Il Tribunale Amministrativo Regionale di Bari ha recentemente annullato la procedura di gara per il rinnovo delle concessioni di 21 stabilimenti balneari a Monopoli, Puglia, stabilendo una proroga fino al 2033. Questa decisione, emessa dalla terza sezione del tribunale, pone in evidenza un punto fondamentale: le gare per le concessioni demaniali marittime non sono necessarie secondo il diritto europeo, basterebbe la semplice pubblicazione all’albo comunale delle richieste di proroga.
Secondo la Corte di Giustizia Europea, i paesi membri hanno discrezionalità su come garantire trasparenza e imparzialità nelle procedure di selezione, una pronuncia datata 20 aprile 2023 che ha rafforzato questa interpretazione.
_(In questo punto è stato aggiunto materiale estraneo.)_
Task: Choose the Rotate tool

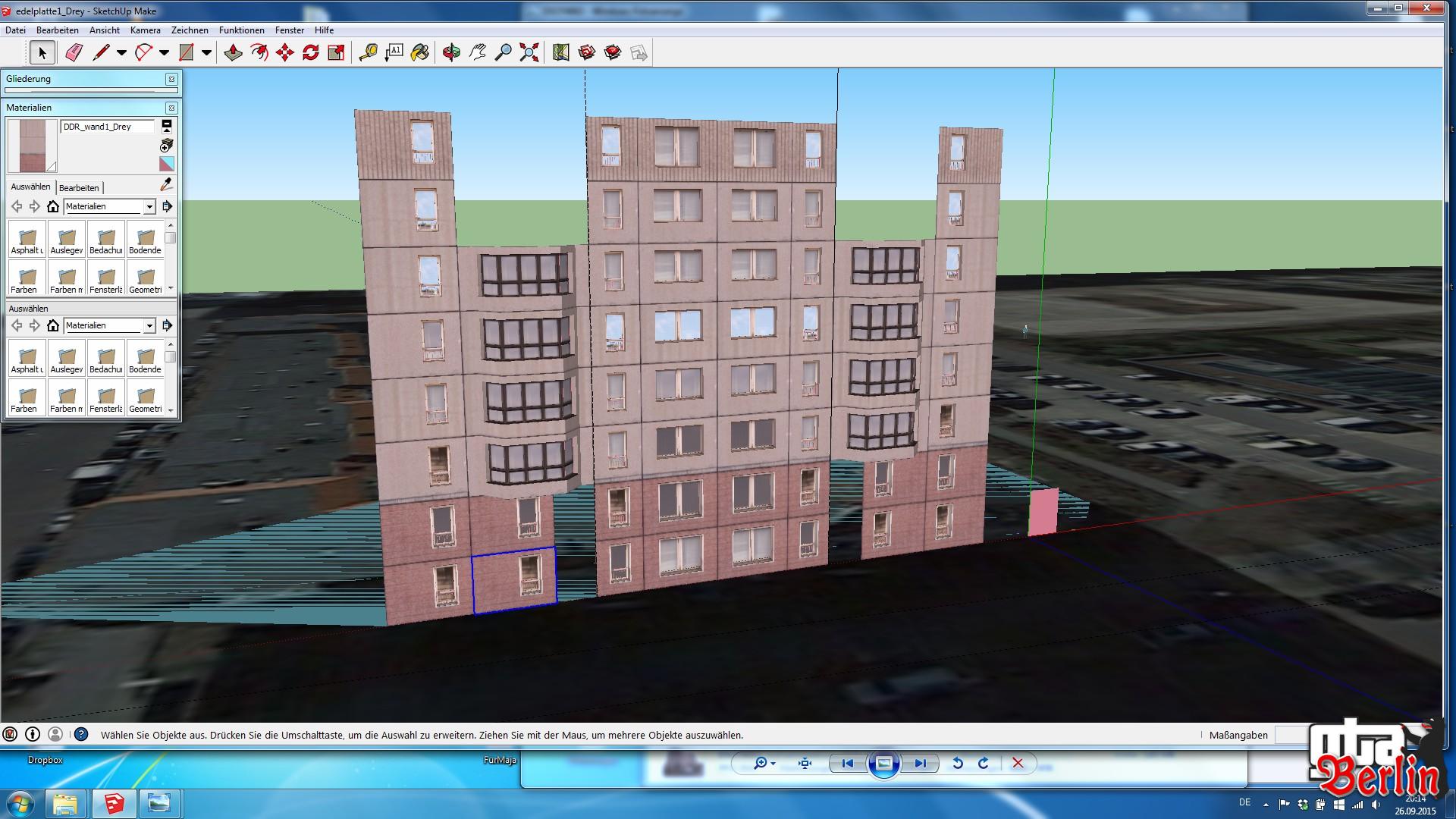Action: click(311, 52)
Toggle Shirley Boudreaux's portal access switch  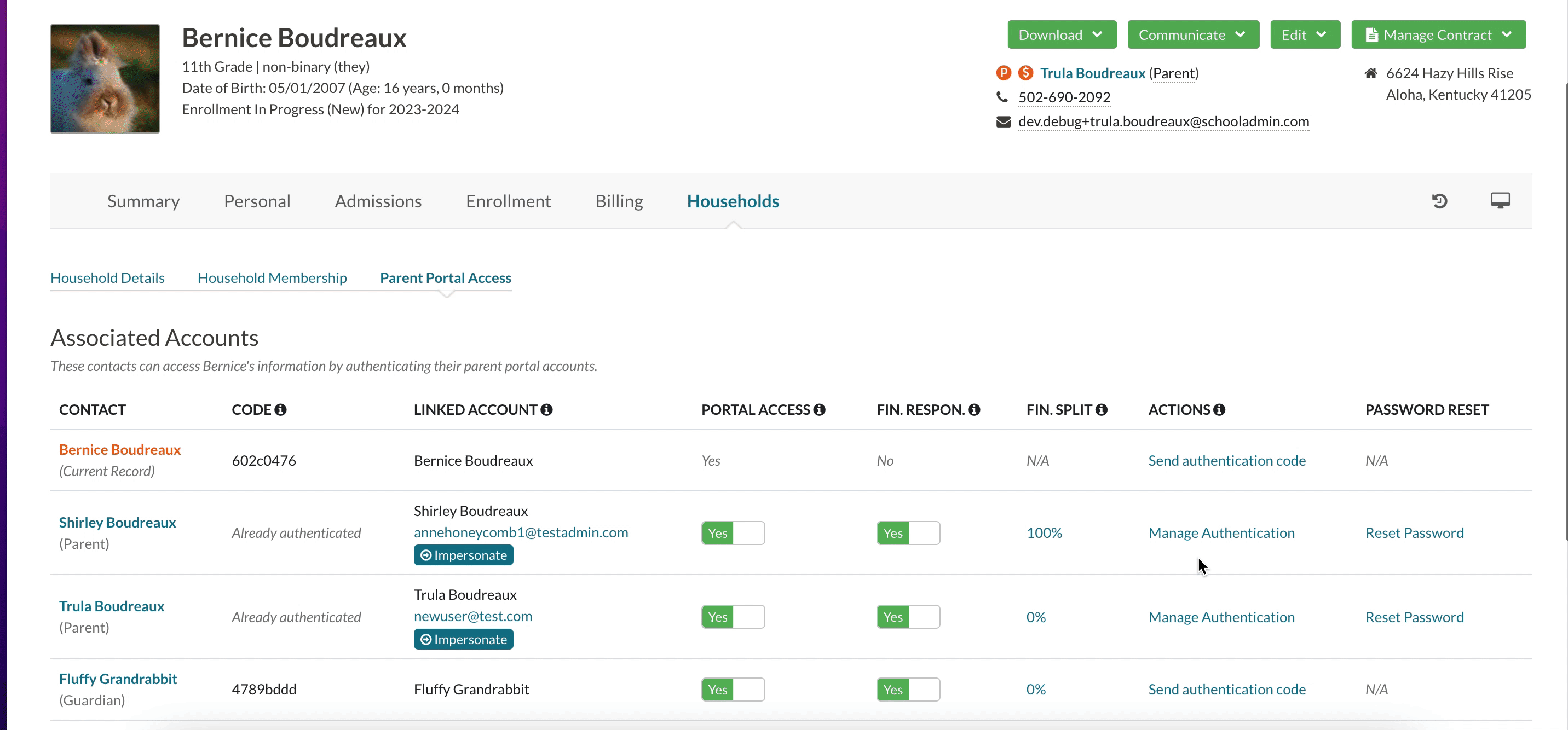click(x=733, y=533)
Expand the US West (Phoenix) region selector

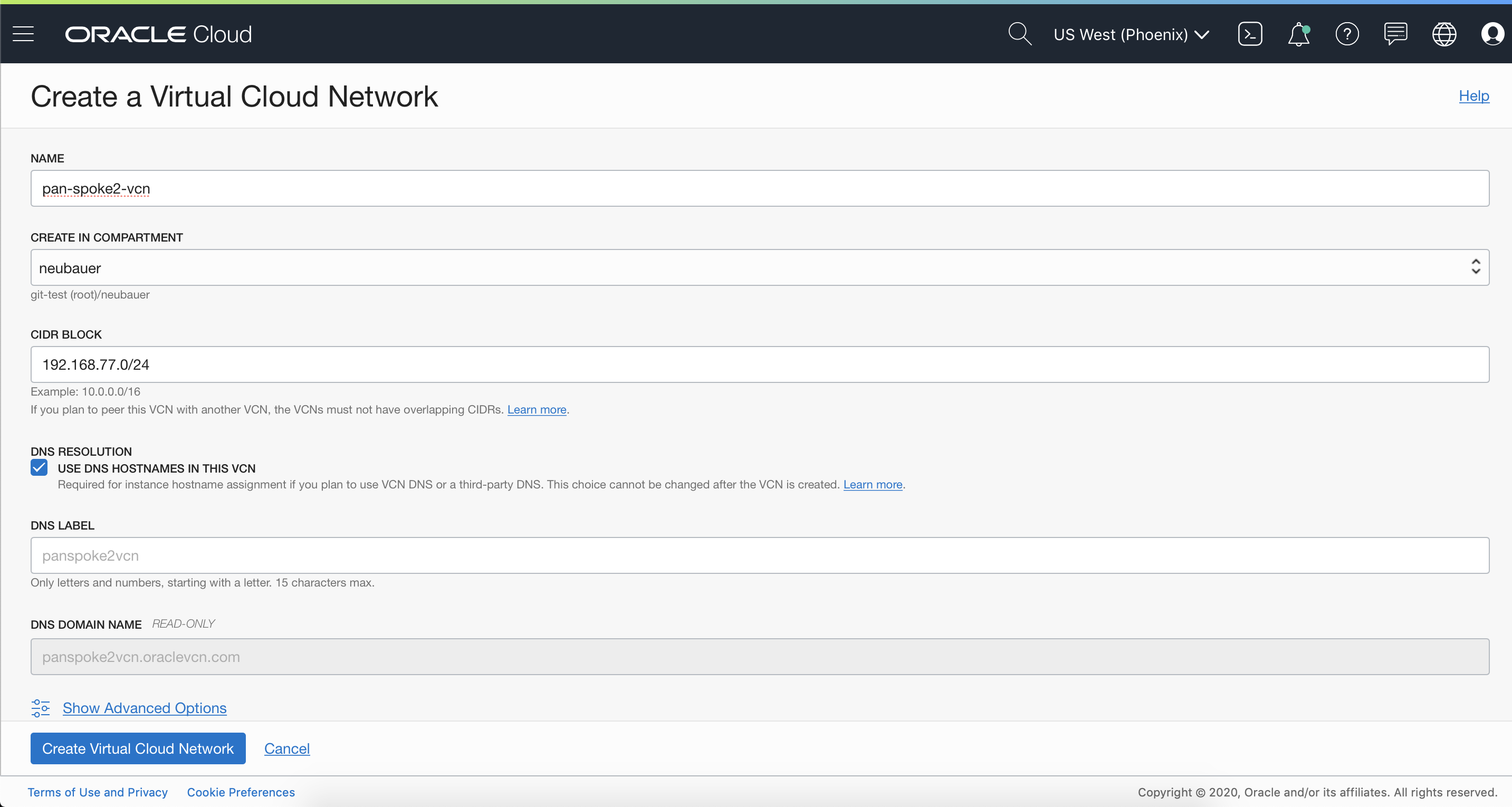point(1131,35)
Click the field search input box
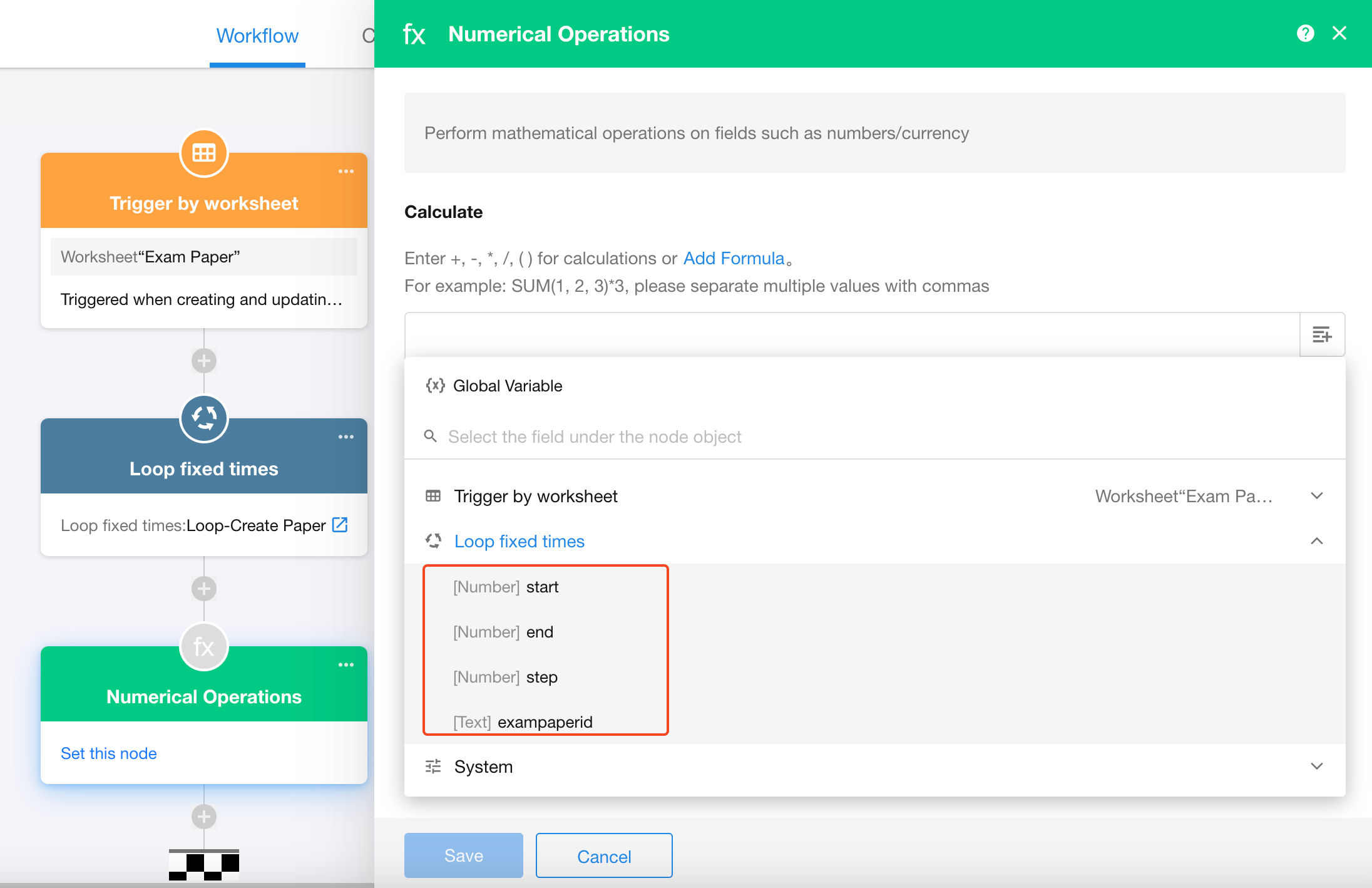1372x888 pixels. point(595,436)
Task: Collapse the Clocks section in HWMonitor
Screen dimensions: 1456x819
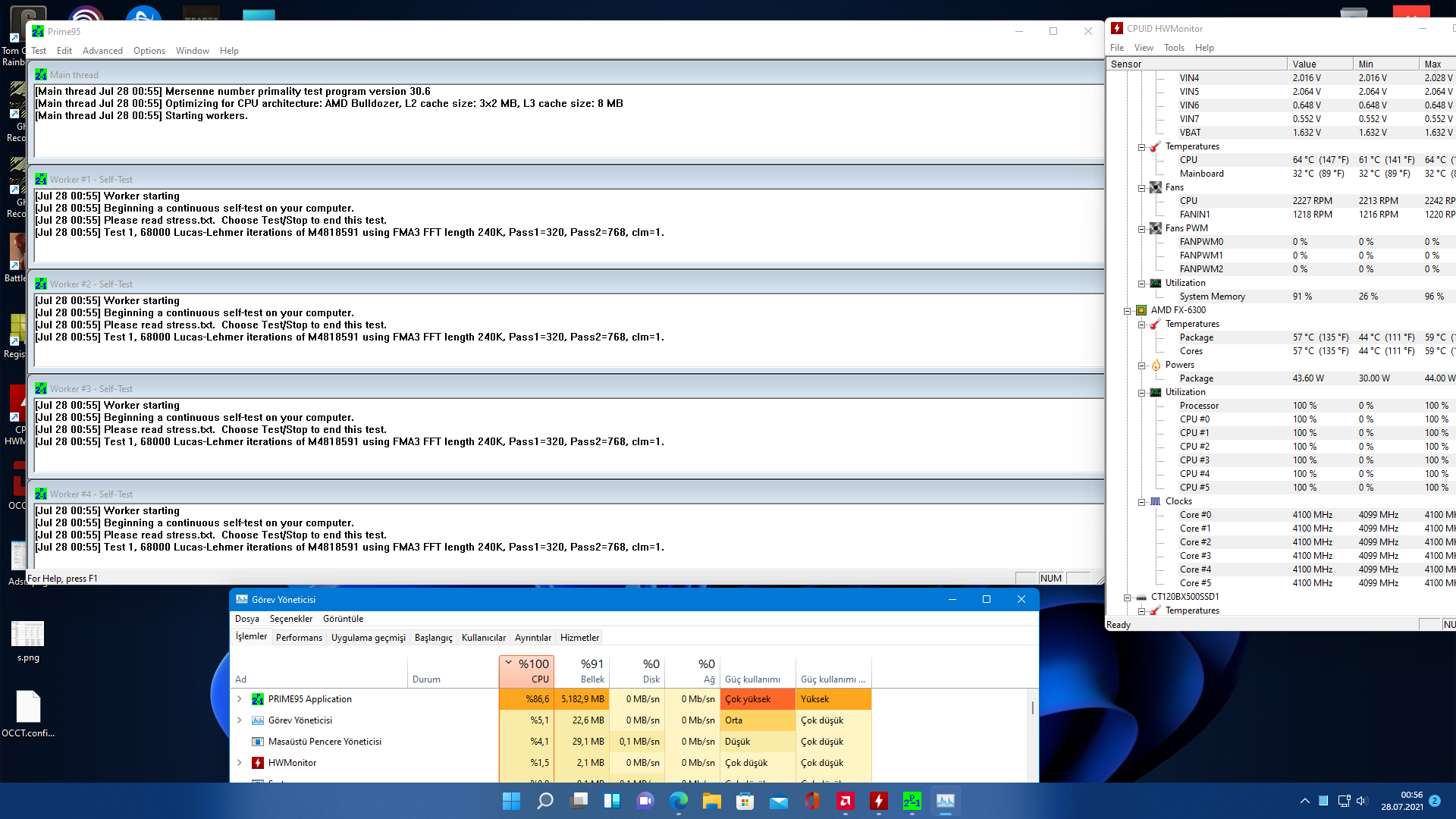Action: coord(1142,502)
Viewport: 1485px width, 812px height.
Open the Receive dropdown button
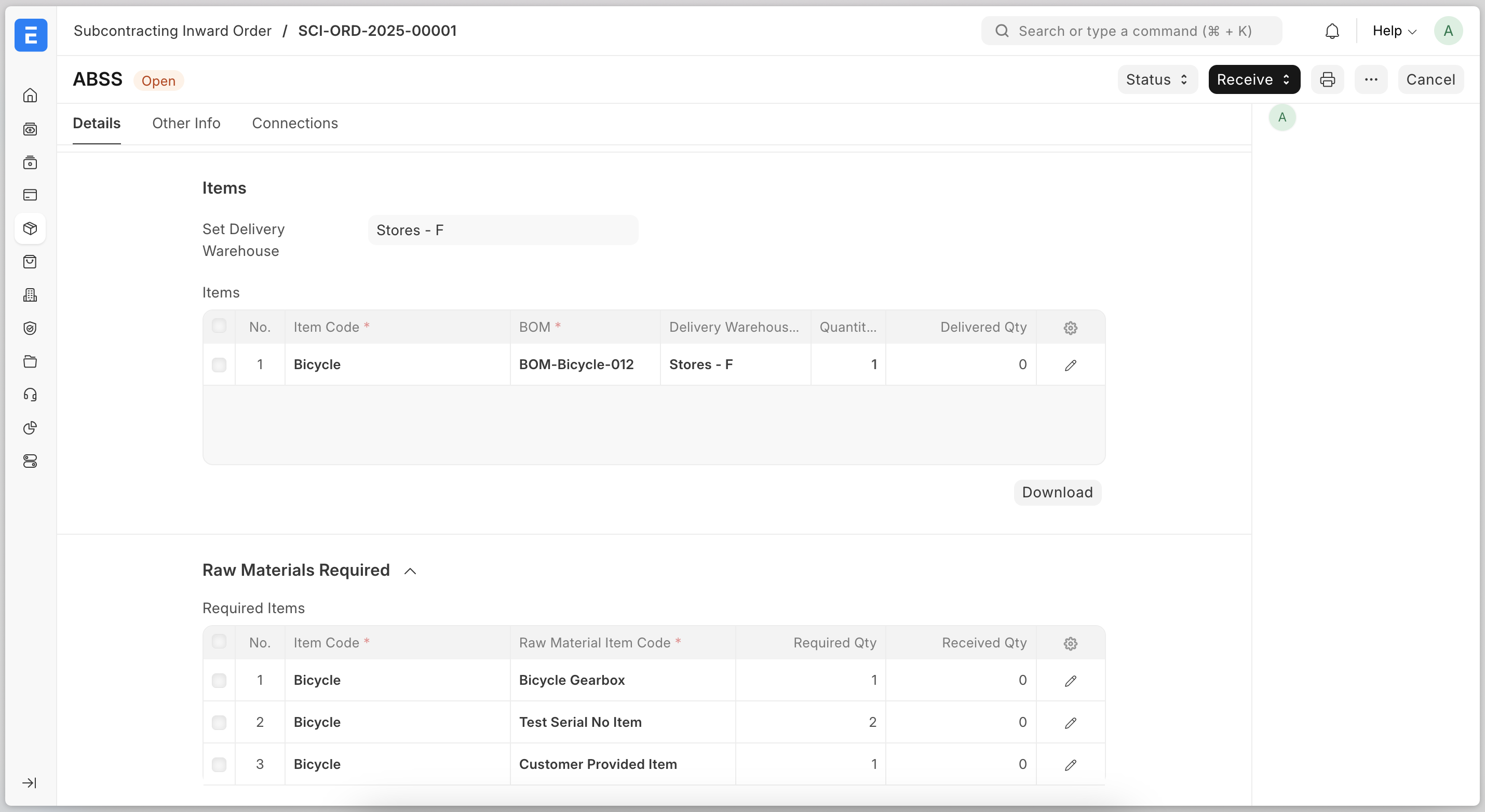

Tuttavia, Assobalneari evidenzia come l’attuale incertezza normativa stia creando difficoltà agli operatori balneari, già alle prese con una stagione estiva iniziata sotto i segni del caos.
L’avvocato Nicolò Maellaro, vicepresidente nazionale di La Base Balneare con Donnedamare, sottolinea l’urgenza di un confronto tecnico con la Comunità Europea e di un provvedimento legislativo nazionale che regolamenti uniformemente la questione delle concessioni, evitando così che i comuni agiscano autonomamente e in maniera disomogenea.
La situazione richiede una risoluzione politica, come ribadito anche da Assobalneari Italia e La Base Balneare con Donnedamare, rappresentanti del 70% del settore, che chiedono un intervento chiaro e tempestivo. La necessità di un pool di esperti tecnici che interagiscano con la Comunità Europea per trattare la questione su basi tecniche, amministrative ed economiche è diventata più pressante.